_GIVEN PASSAGE_:
━━━━━━
After high school graduation, from 1951 to 1952, Tarkovsky studied Arabic at the Oriental Institute in Moscow. Soon he lost interest in this specialization and did not finish his studies. He participated in a research expedition to the river Kureikye near Turukhansk in the Krasnoyarsk Province. During this time in the Taiga Tarkovsky decided to study film.
Upon return from the research expedition in 1954, Tarkovsky applied at the State Institute of Cinematography (VGIK). It was one of the most prestigious Universities in Russia and Andrei had to pass a very tight competition. He successfully passed the entrance test and was admitted to the film-directing-program. The early Khrushchev era offered new opportunities for young film directors.
Before 1953, annual film production was low. After 1953, more films were produced, many of them by new directors. The Khrushchev Thaw opened Soviet society and allowed, to some degree, Western literature, films, and music. It gave Tarkovsky the chance to see films of the Italian neorealists, French New Wave, and of directors such as Kurosawa, Buñuel, Bergman, Bresson. These directors became a very important influence on Andrei.
Tarkovsky's teacher and mentor was Mikhail Romm, who taught many film students who would later become influential film directors, such as Shukshin and Konchalovsky. In 1956, Tarkovsky directed his first student short film, The Killers, from a short story by Ernest Hemingway.
An important influence on Tarkovsky was the film director Grigori Chukhrai, who was teaching at the VGIK. Impressed by the talent of his student, Chukhrai offered Tarkovsky a position as assistant director for his film Clear Skies. Tarkovsky initially showed interest, but then decided to concentrate on his studies and his own projects. He earned his diploma in 1960.
━━━━━━
[Extracted data entries]
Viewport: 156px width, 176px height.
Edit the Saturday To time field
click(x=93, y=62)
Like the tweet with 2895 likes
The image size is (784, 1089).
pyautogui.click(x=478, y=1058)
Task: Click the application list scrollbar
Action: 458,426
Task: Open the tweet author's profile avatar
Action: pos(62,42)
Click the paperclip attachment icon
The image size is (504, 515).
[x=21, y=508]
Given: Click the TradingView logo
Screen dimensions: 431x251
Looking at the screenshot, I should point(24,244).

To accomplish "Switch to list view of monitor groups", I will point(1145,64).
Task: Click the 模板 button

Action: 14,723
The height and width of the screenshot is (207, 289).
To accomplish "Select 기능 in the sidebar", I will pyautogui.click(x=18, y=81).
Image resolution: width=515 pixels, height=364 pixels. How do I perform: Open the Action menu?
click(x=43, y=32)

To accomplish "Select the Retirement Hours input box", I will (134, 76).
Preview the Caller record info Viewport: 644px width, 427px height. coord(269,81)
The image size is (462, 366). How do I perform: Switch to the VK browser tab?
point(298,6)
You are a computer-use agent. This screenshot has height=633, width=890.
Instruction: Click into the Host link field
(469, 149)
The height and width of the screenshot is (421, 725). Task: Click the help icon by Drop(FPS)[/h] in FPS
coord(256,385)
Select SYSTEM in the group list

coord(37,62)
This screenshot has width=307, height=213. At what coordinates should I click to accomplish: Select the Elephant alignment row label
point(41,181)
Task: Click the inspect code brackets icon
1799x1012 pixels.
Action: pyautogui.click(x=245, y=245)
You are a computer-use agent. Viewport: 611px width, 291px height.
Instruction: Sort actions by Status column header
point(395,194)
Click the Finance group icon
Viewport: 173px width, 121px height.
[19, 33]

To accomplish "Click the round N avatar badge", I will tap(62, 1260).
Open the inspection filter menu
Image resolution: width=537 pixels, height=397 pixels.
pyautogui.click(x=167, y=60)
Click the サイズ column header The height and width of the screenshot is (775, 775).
━━━━━━
_TASKS AND EXERCISES_:
a: Copy the entries verbatim, from the start of the entries through the line containing "will (134, 76).", both ends included.
b: Continue the biographical passage about Tarkovsky's film studies from its final sentence.

_RESULTS IN ORDER_:
a:
Viewport: 156px width, 176px height.
Edit the Saturday To time field
click(x=93, y=62)
Like the tweet with 2895 likes
The image size is (784, 1089).
pyautogui.click(x=478, y=1058)
Task: Click the application list scrollbar
Action: 458,426
Task: Open the tweet author's profile avatar
Action: pos(62,42)
Click the paperclip attachment icon
The image size is (504, 515).
[x=21, y=508]
Given: Click the TradingView logo
Screen dimensions: 431x251
Looking at the screenshot, I should point(24,244).

To accomplish "Switch to list view of monitor groups", I will point(1145,64).
Task: Click the 模板 button

Action: 14,723
The height and width of the screenshot is (207, 289).
To accomplish "Select 기능 in the sidebar", I will pyautogui.click(x=18, y=81).
Image resolution: width=515 pixels, height=364 pixels. How do I perform: Open the Action menu?
click(x=43, y=32)

To accomplish "Select the Retirement Hours input box", I will (134, 76).

b:
In 1956, Tarkovsky co-wrote and directed the short film The Killers. This was his first film as a student. The following year, he co-scripted and co-directed another short movie, There Will Be No Leave Today, which was released in 1959. In 1958, he completed the screenplay titled Concentrate. The following year, he co-wrote the script Antarctica - Distant Country.
Tarkovsky's first feature film was Ivan's Childhood in 1962. He had inherited the film from director Eduard Abalov, who had to abort the project. Completed in 1962, it immediately brought Tarkovsky international fame. The film tells the story of a 12-year-old boy whose mother (played by Tarkovsky's wife, Irma Rausch) is murdered by the invading Germans during World War II and who subsequently serves as a scout for the Soviet army.
The film earned Tarkovsky international acclaim and won the Golden Lion award at the Venice Film Festival in 1962. This resulted in high expectations for his second feature Andrei Rublyov (1969), which was banned by the Soviet authorities until 1971. The Soviet authorities did not approve of many portions of the movie. He had to edit it several times, which led to a lot of versions of the film with varying lengths.
Finally, a truncated version of the film was widely released in 1971. Tarkovsky and scenarist Andrei Mikhalkov-Konchalovsky - Tarkovsky's friend since his VGIK days and also a well-known director - worked on the script for two years before filming began.
Meanwhile, critics hailed it as a masterpiece: in 1969 it was shown out of competition at the Cannes Film Festival and awarded the Federation Internationale de la Presse Cinematographique (FIPRESCI) award, and two years later it was named best foreign film by the French Syndicate of Cinema Critics.
In the film Tarkovsky made use of both black-and-white and color stock, the latter at the end of the film as the camera slowly pans on actual icons painted by Rublev in the 15th century. Grounding the film, in reality, provides a powerful ending to a dramatic story that reconnects art - and the film itself as a work of art - to its own spiritual beginnings.
During his five-year battle with the Soviet bureaucracy, Tarkovsky began working on his next film, Solaris, based on the science-fiction novel of the same name by Polish writer Stanislaw Lem. The film had an easier ride, being acclaimed by many in Europe and North America as the Soviet answer to Kubrick's 2001 (though Tarkovsky himself was never too fond of it).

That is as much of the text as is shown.